O presidente assinou também outra MP trabalhista que adia o recolhimento do FGTS (Fundo de Garantia do Tempo de Serviço) dos empregados por quatro meses e permite a antecipação das férias.

As regras devem ser publicadas amanhã (28) no Diário Oficial da União (DOU) e não retroagirão em relação a abril, como pleitearam alguns setores. Ou seja, empregadores só poderão aplicá-las a partir da publicação.

O programa deve atingir 4 milhões de trabalhadores e o Governo Federal projeta gastar R$ 10 bilhões com a reedição da medida, que deveria ter sido publicada antes, mas ficou travada por um impasse no Orçamento.

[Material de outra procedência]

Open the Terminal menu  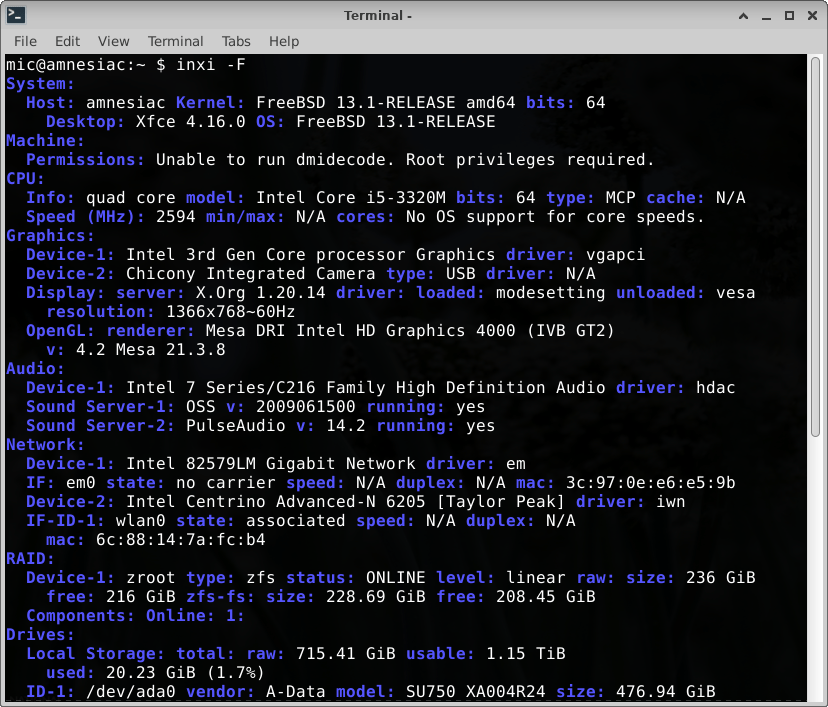point(175,41)
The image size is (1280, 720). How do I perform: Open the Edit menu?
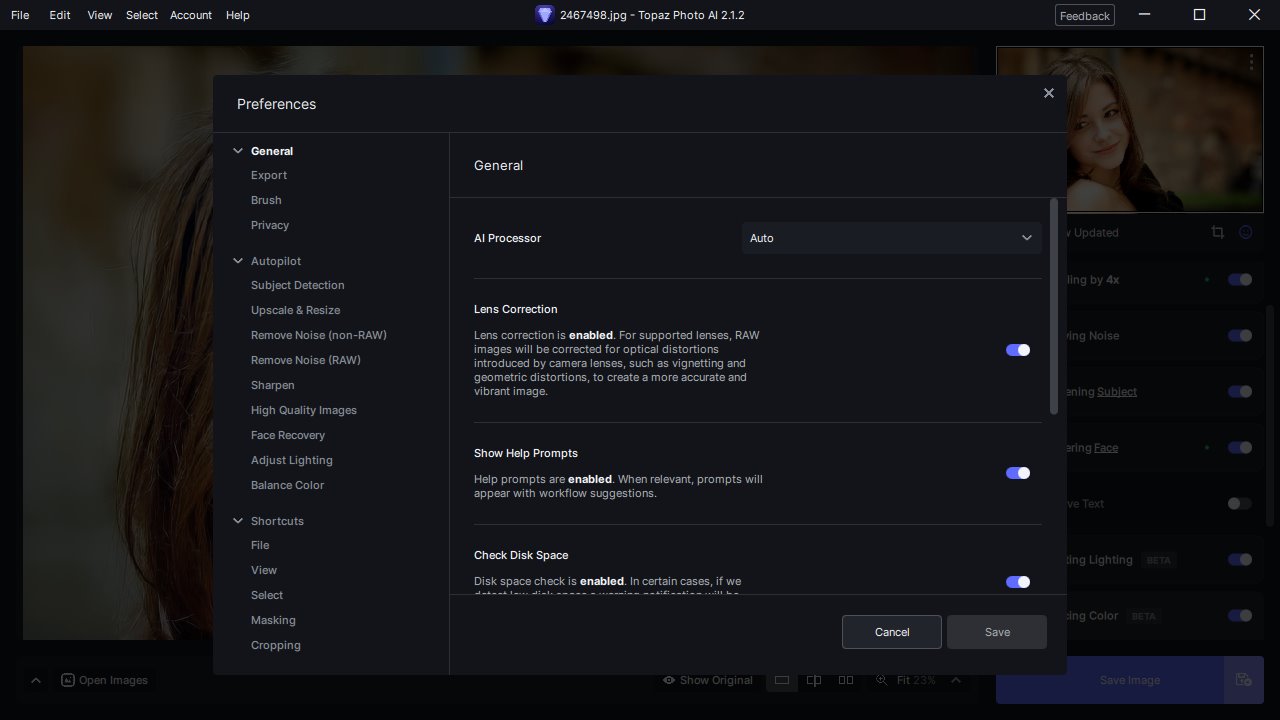(x=60, y=15)
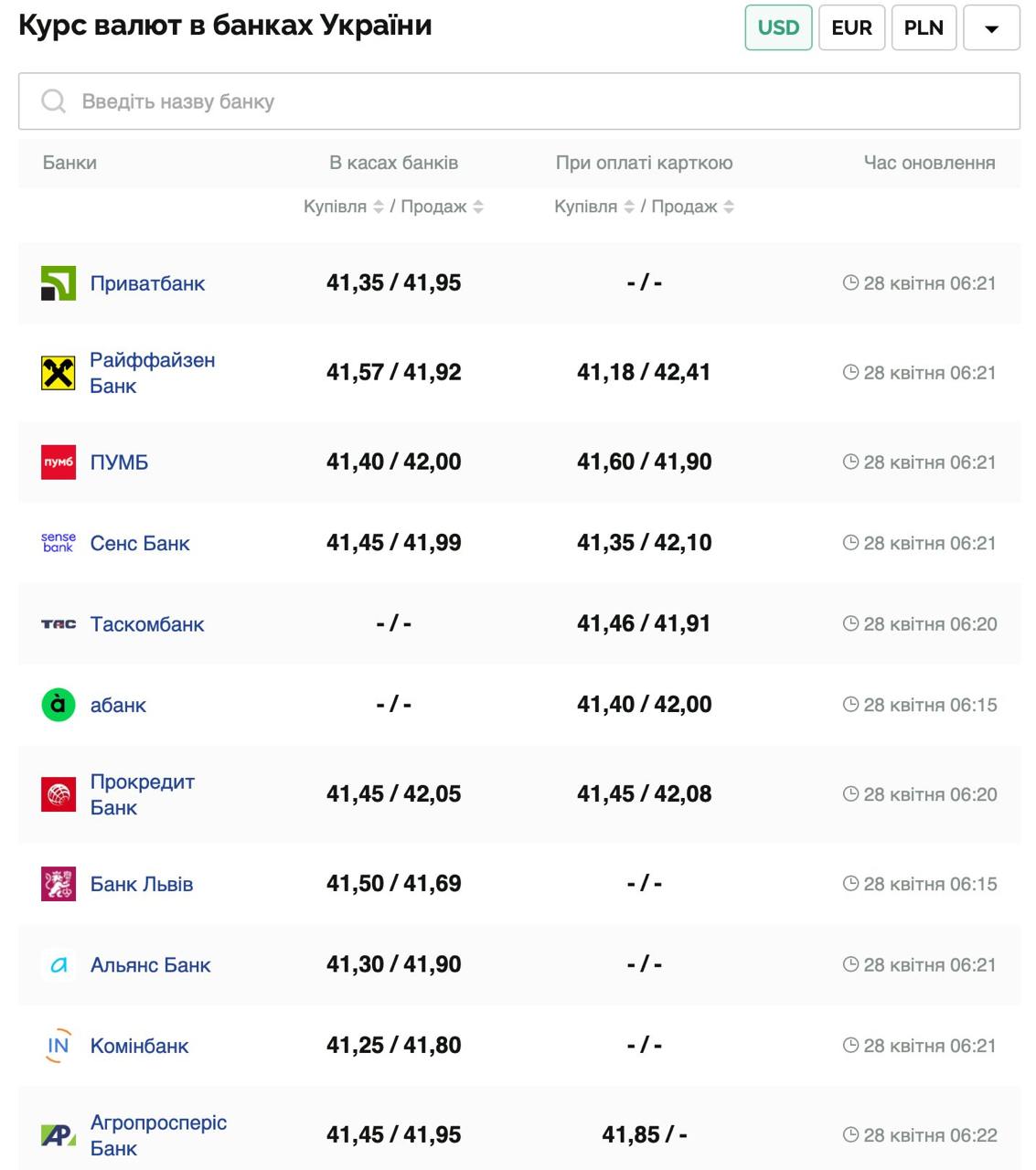Screen dimensions: 1036x1170
Task: Click the TAC Таскомбанк logo
Action: click(x=59, y=624)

REGRAS DO PROGRAMA BEM EM 2021

* Empregador e trabalhador deverão negociar acordo;
* Jornada poderá ser cortada em 25%, 50% ou 70%, com redução proporcional no salário;
* Contrato de trabalho poderá ser suspenso;
* Medidas devem valer por até 120 dias, ou seja, quatro meses;
* Nesse período, trabalhador recebe compensação pela perda de renda;
* Cálculo do benefício depende do percentual do corte de jornada e do valor que o trabalhador tem direito atualmente com o seguro-desemprego.

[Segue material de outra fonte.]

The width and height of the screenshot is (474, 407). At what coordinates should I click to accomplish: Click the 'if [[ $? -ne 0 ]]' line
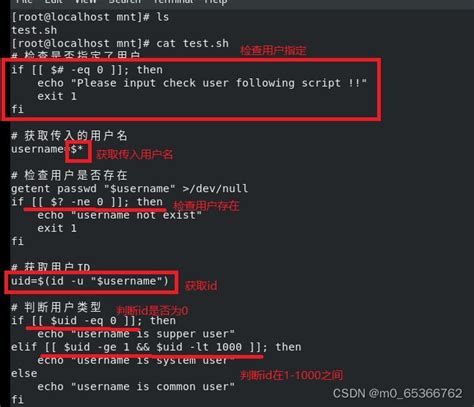point(87,202)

FGTS E OUTRAS MEDIDAS TRABALHISTAS

*Antecipação de férias individualmente (com pagamento postergado do terço de férias como medida de alívio ao caixa das firmas) ;
* Conceder férias coletivas;
* Empresas poderão adiar o recolhimento do FGTS por 4 meses. * Valores serão compensados depois;
* Bancos de horas poderão ser ajustados no intervalo de até 18 meses (hoje, o prazo varia de de 6 a 12 meses);
* Antecipar feriados;
* Constituir regime especial de banco de horas (com possibilidade de compensação em até 18 meses).

COMO FUNCIONA A COMPENSAÇÃO AO TRABALHADOR?

Assim como foi no ano passado, o Governo pagará uma compensação pela perda de renda do trabalhador. Dessa forma, o BEm deve ser calculado com base no valor do seguro-desemprego e no percentual do corte de jornada no trabalhador.

Por exemplo, em um acordo para redução de 50%, o empregado recebe 50% do salário da empresa e 50% da parcela do seguro-desemprego.

O teto do auxílio, portanto, seria pago em caso de suspensão de contrato e seria no valor do seguro-desemprego, que atualmente pode chegar a R$ 1.911,84.